In a recent case heard at County Court in London, the plaintiff’s claim was dismissed, and the defendant found not to be liable for damages or loss of value to her neighbour’s property caused by Japanese knotweed. Furthermore, the plaintiff was ordered to pay the defendant’s legal costs, making her liable for a bill estimated to exceed £100,000. Ouch.

While the judge, Grahame Aldous KC, highlighted that the plaintiff had been ‘obstructive’ in the witness box – in contrast to the defendant (a ‘careful witness who was trying to assist [the judge]’) – the crux of the case seems to have been that the judge found it credible that the defendant had not known that…

the plants in her garden were Japanese knotweed, nor that they posed a significant problem.

While the plaintiff claimed that the defendant knew for years that Japanese knotweed was present in her garden and chose not to have it removed or dealt with, the defendant stated that she was not interested in gardening, and the court agreed that she had taken a reasonable approach to removing the knotweed once she became aware of it in 2017.

While there was also some suggestion from an expert witness (a Japanese knotweed specialist) that the plant had been present in the plaintiff’s garden, as well as the defendant’s, prior to 2017, the defendant’s insistence that she had known nothing about Japanese knotweed and was shocked to be told that it was present in her garden seems to have weighed significantly in the judgement – in other words, the defendant’s ignorance was (a part of) her defence.

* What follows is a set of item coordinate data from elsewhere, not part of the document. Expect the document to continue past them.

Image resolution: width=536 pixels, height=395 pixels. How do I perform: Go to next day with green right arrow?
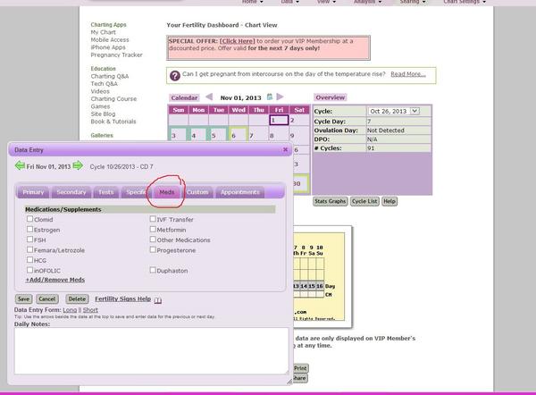pyautogui.click(x=78, y=166)

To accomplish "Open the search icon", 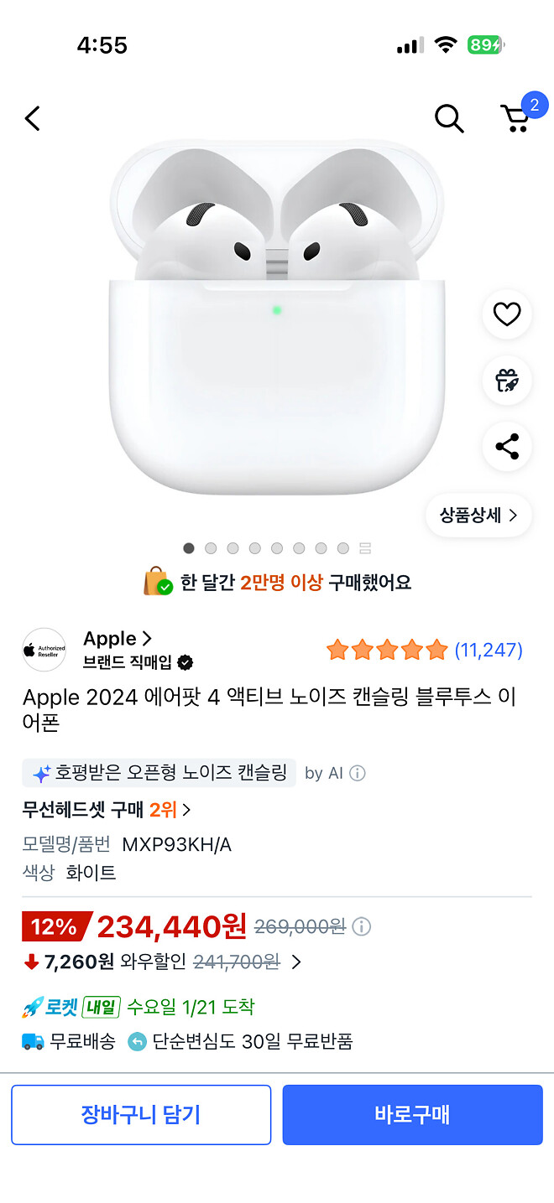I will (x=449, y=118).
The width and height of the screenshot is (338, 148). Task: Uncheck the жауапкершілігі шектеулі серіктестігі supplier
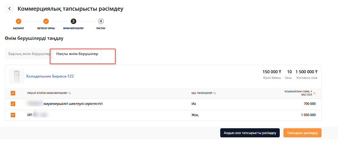coord(13,104)
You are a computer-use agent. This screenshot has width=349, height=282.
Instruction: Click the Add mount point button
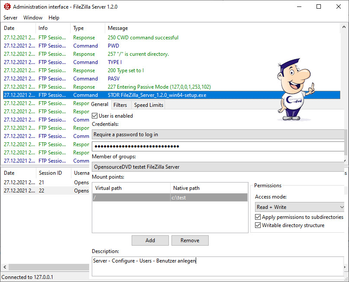pos(150,240)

While this case has been judged on its own merits, it does beg a few questions, including highlighting that although knowledge of Japanese knotweed, particularly among homeowners, has grown greatly since the UK press first started widely reporting on homeowners being denied mortgages in 2010 and the infamous Mail Online story “couple forced to demolish their home” in 2011, there is still something of a blind spot among homeowners as to the problems that this plant can cause.

What’s more, there’s ever-changing guidance from the government and organisations including RICS as regards Japanese knotweed on domestic properties and there is still no obligation for vendors of domestic properties to make reasonable enquiries into Japanese knotweed before answering the question on the TA6 conveyancing form “Is the property affected by Japanese knotweed?”. The question can still be answered “Not known”, meaning that caveat emptor is very much the watchword in any house purchase!

While we have heard claims before of similar sums to the £150,000 reduction in the property value claimed here, and while there have been significant County Court judgements and other settlements in respect of Japanese knotweed, it is not immediately clear in this case that the difference between the price received for the house and the valuation (which was potentially an estate agent’s valuation) was entirely due to the presence of Japanese knotweed.

Estimates suggest that the presence of Japanese knotweed on a domestic property can result in an average loss of value of 5% (which in the case above would represent around £55,000 based on the £1.1m valuation).

It’s also important to note that while Japanese knotweed treatment is costly in relative terms, herbicide treatment regimes lasting five years (or more), backed by insurance backed guarantees (generally of ten years duration) are available from reputable contractors for a few thousand pounds – and a total fee over £5,000 would be expected only for a very large infestation (either a large infestation on open land or infestation spread across multiple properties).

The additional loss in value (comparing a loss of £55,000 with remediation costs less than £5,000) is dependent on the prices that buyers are willing to pay, as well as valuation surveys. The discrepancy is assumed to represent the loss of amenity (including ability to use affected areas during the treatment program) the potential for re-infestation from Japanese knotweed on adjacent properties and the potential effect on re-sale value (which is something of a chicken-and-egg question, if you think about it!).

While INNSA is firmly behind homeowners who take reasonable measures to remediate Japanese knotweed on their property and doesn’t feel that they should be punished for doing this – and while furthermore we are against a culture of frivolous litigation, particularly where remediation can be put in place for a fraction of the cost of legal proceedings, we would not want to see a situation develop where feigning ignorance becomes de rigeur in order to try to evade responsibility for managing invasive species or to defend against knowing inaction on such a problem.

In any case, if you thought the moral of this story was going to be about ignorance – it’s absolutely not… it’s the old chestnut “when two people go to court, the lawyers always win”.